-- Opening Marker --

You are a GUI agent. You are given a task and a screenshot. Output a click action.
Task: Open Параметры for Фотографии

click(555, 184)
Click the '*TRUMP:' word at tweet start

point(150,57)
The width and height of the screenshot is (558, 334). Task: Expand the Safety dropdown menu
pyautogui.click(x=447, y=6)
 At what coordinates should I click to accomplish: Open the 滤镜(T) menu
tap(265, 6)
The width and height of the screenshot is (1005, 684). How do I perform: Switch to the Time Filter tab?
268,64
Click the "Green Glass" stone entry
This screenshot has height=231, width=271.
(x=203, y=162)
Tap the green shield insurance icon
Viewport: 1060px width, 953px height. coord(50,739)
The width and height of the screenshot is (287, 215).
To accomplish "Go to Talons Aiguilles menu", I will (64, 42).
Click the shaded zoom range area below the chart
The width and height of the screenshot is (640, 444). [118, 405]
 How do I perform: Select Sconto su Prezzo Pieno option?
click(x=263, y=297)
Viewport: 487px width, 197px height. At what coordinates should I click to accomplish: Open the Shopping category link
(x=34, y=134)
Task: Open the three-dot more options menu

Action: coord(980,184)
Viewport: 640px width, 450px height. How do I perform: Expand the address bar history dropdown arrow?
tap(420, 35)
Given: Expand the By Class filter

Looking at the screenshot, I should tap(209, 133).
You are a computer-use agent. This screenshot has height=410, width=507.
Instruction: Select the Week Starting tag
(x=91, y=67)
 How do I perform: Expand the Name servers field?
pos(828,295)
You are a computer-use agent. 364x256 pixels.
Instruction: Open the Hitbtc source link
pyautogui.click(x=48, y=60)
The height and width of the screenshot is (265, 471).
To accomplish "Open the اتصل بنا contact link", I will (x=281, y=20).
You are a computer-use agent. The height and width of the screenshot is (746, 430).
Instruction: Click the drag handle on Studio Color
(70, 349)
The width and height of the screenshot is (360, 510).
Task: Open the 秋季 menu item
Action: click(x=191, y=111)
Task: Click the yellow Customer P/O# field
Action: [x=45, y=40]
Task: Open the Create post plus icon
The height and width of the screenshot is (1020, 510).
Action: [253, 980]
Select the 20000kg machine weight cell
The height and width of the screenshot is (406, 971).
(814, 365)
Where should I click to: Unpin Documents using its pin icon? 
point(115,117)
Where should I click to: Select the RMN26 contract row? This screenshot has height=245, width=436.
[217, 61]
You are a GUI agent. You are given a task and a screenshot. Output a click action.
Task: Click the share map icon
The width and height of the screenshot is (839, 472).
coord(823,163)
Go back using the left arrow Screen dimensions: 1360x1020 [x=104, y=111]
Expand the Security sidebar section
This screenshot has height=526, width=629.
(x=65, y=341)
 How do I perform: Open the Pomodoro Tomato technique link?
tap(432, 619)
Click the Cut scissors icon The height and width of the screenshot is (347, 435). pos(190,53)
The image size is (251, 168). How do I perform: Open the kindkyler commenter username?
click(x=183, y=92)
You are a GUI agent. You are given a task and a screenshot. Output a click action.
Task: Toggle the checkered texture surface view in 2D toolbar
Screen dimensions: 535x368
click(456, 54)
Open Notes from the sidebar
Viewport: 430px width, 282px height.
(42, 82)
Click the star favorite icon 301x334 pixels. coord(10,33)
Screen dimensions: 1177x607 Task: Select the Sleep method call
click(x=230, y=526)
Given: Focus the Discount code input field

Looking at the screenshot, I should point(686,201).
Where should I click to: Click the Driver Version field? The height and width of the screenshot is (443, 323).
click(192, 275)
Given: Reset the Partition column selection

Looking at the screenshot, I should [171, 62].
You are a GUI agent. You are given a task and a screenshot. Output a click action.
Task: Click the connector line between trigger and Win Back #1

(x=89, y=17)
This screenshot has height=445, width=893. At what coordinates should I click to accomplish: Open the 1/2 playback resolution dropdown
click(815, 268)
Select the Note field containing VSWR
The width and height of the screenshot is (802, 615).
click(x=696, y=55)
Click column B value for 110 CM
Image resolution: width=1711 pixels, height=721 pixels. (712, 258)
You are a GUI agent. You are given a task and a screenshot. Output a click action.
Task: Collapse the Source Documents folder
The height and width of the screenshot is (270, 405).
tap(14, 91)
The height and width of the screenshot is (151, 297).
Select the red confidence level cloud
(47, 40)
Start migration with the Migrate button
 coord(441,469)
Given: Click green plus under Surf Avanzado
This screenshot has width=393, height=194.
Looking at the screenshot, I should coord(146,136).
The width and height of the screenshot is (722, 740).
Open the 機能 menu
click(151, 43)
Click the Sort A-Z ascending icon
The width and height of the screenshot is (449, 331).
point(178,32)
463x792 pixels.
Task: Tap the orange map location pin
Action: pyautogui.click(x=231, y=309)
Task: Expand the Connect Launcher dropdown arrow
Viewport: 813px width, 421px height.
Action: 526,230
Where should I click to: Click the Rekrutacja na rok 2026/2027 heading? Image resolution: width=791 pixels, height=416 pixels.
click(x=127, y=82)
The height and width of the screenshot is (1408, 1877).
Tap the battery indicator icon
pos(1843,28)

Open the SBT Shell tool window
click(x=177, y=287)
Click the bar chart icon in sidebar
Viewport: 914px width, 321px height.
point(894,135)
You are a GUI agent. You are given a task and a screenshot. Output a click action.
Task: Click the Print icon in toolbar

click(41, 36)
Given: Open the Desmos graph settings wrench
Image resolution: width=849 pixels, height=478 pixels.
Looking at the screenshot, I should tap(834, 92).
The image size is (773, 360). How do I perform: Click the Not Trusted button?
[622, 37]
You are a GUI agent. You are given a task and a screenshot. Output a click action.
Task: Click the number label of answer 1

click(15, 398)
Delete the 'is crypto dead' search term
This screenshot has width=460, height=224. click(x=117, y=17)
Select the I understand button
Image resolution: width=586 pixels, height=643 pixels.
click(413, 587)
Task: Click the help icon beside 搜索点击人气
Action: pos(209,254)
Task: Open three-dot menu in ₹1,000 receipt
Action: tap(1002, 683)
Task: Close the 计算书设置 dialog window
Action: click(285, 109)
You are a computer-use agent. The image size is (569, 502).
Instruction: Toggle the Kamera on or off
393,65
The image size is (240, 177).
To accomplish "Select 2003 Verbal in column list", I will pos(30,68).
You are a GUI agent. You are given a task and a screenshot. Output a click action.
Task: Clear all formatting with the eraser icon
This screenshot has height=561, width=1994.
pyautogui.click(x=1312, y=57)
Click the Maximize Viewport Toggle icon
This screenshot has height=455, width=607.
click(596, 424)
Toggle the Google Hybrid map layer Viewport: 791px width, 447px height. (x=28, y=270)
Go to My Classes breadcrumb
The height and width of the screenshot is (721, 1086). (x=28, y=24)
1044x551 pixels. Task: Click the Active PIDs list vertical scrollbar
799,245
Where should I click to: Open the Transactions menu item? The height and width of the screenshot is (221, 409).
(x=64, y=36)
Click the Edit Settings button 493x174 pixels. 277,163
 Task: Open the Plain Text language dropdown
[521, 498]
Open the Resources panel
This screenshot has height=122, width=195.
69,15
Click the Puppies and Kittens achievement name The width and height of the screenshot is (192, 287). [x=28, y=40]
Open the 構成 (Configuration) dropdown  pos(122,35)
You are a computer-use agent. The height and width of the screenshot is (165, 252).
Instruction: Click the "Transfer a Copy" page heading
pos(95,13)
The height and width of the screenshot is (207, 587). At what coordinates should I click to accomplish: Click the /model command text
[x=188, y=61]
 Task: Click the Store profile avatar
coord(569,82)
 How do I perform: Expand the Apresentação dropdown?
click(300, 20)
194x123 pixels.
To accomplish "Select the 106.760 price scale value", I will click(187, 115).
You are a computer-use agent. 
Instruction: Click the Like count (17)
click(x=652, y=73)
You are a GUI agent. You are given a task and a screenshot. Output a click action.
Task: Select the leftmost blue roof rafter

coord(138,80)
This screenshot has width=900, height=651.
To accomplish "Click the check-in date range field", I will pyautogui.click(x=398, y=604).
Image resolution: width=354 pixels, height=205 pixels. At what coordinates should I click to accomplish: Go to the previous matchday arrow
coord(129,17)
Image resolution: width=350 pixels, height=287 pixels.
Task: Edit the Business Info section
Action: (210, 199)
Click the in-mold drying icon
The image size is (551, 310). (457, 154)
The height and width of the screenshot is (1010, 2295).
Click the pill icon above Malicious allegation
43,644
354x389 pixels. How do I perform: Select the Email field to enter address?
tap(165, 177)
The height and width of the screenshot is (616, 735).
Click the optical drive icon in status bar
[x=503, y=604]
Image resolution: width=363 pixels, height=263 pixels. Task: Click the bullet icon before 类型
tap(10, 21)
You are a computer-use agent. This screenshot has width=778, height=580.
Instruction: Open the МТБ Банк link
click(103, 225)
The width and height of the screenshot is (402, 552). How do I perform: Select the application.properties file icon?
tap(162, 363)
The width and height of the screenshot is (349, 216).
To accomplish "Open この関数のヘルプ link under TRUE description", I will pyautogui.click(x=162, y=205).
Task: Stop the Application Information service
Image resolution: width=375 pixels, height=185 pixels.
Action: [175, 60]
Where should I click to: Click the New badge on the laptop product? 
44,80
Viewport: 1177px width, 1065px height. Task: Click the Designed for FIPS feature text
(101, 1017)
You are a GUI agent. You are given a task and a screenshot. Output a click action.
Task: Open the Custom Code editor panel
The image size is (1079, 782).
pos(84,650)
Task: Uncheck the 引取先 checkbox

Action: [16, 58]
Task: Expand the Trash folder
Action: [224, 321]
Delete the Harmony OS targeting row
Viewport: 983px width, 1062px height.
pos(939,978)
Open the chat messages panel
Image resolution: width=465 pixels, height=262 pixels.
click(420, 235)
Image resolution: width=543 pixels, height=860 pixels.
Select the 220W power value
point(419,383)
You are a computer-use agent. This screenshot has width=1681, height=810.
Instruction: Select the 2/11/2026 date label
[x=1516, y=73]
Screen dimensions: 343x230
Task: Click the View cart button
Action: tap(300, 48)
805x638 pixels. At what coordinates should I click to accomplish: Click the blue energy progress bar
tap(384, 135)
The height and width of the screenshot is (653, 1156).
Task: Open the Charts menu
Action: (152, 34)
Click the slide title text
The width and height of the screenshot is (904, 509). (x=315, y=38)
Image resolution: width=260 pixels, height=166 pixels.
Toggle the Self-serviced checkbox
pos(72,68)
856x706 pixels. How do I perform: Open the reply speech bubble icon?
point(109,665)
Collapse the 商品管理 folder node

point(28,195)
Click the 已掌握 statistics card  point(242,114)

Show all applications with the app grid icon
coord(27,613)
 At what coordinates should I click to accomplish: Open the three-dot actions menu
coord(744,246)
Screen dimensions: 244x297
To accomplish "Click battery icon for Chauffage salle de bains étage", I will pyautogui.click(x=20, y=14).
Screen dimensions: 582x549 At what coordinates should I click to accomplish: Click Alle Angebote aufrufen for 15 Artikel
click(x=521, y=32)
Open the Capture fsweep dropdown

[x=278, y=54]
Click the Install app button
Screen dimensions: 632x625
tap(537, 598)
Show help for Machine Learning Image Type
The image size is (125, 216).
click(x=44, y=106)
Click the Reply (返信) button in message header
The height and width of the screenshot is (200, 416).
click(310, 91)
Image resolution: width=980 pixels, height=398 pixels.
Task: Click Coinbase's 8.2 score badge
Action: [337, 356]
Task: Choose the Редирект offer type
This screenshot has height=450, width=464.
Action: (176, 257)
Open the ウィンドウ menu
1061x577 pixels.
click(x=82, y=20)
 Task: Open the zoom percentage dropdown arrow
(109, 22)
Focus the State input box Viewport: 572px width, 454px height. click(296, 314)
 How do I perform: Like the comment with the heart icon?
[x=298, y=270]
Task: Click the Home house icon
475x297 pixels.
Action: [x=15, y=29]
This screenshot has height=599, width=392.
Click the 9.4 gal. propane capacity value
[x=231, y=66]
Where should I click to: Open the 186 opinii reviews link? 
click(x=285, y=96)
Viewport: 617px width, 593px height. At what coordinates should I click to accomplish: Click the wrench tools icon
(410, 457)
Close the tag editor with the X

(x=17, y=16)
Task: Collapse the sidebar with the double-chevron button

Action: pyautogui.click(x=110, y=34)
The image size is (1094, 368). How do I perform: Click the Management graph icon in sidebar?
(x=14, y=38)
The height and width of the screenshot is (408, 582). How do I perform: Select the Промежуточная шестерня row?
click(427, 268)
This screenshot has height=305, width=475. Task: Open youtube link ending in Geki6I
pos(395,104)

-- Closing Marker --

**TRY IT**
Which lines in the records above hold the string "plus"? Copy each of them.

**EXERCISE ANSWER**
Task: Open the Create post plus icon
Given: Click green plus under Surf Avanzado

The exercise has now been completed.